Banks face multi-billion risks from climate change: Accenture

The global financial services industry faces $600 billion in climate change risks with widespread implications for banks across credit risk, market risk and operational risk, according to research from by Accenture.

According to the climate disclosures of 45 global financial institutions, the financial impact of climate-related opportunities and risks is estimated to be around US$2 trillion for financial services - US$623 relating to risks, and US $1.27 trillion in potential opportunities, according to the Accenture report, Optimizing the Risk and Return of Climate Change.

The report outlines examples of balance sheet exposure in the banking sector, citing physical risks such as increased flood risk as an impact to banks' mortgage portfolios, severe weather events leading to re-pricing of sovereign debt and impacting business continuity.

The report also cited transition risks including tightening energy efficiency standards impacting on property exposures and stranded assets impairing loan portfolios, tightening climate-related policy resulting in the re-pricing of securities and derivatives, and evolving sentiment on climate change issues resulting in reputational risk exposure.

Many of the financial risks and opportunities associated with climate change are "unlikely to manifest within banks' current financial planning cycle (which is around four years)," Accenture notes. The degree of immediate action is also dependent on a bank's exposure on their balance sheet.

"What appears certain is the growing impact of climate change on banks over time," the report said. "As such, all institutions should have in place an appropriate governance process to approve the inclusion or exclusion of climate risks in their overall risk management framework."

The report recommends four key actions: adjust risk appetite towards climate change, create a climate risk register, conduct framework gap analysis, and quantify and measure climate risk.

In Australia, APRA is developing a framework to assess Australia's largest banks for their vulnerability to climate risk.

APRA is working in partnership with the country's five largest banks to design a climate vulnerability assessment (CVA) which will assess not only their potential exposures to climate risk, but wider vulnerabilities in the financial system and economy at large.

"The purpose here is multi-fold," said Graham Sinden, head of climate risk at APRA, at a panel presentation at the Responsible Investment Association Australasia (RIAA) conference in May. "It's to strengthen the financial sectors' understanding of climate change risk, it's to standardise the sorts of approaches that we use to establish global scenarios, but also to improve the ADI's data collection and to inform risk management, and that's the quantitative aspect of the climate vulnerability assessment."

Accenture advises bank boards to incorporate "climate risks in risk management frameworks, policies and procedures, as well as key management information, to allow for effective monitoring, management and oversight.

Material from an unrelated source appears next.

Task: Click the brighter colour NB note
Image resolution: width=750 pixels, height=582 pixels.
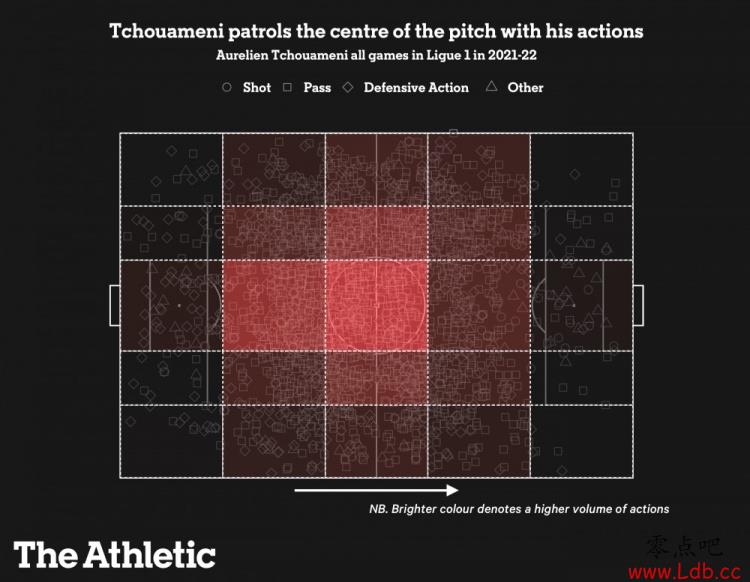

Senior management roles and responsibilities should be clearly allocated," according to the report.

The global report outlines how regulatory and customer expectations are putting increasing pressure on banks, resulting in the need for improved financial disclosures and a rethinking of banks' approach to risk management. The report strongly references the Task Force on Climate-related Financial Disclosures (TCFD) recommendations.

Currently, all of the big four banks in Australia report using the TCFD framework, which is still a voluntary framework in Australia.

"Climate-related disclosures can be particularly demanding," the report notes. "Past incidences have little predictive power for the future as the changes in climate trends are rarely 'linear.'

"Adding to the challenge, significant disparities can exist between the industry-level impact and that on the individual firms within an industry. Making sense of the potential impact of climate change and forming a strategic response are also difficult due to interconnected global supply chains and a multitude of intersecting legal, regulatory and operating environments."

The report also notes that banks rely on information disclosed by companies, and not all companies have fully reported in alignment with the TCFD recommendations, which would "likely result in incomplete market data across companies, sectors and countries, in turn limiting the ability of banks to fully assess the nature of climate risks on the physical assets they lend against or invest in."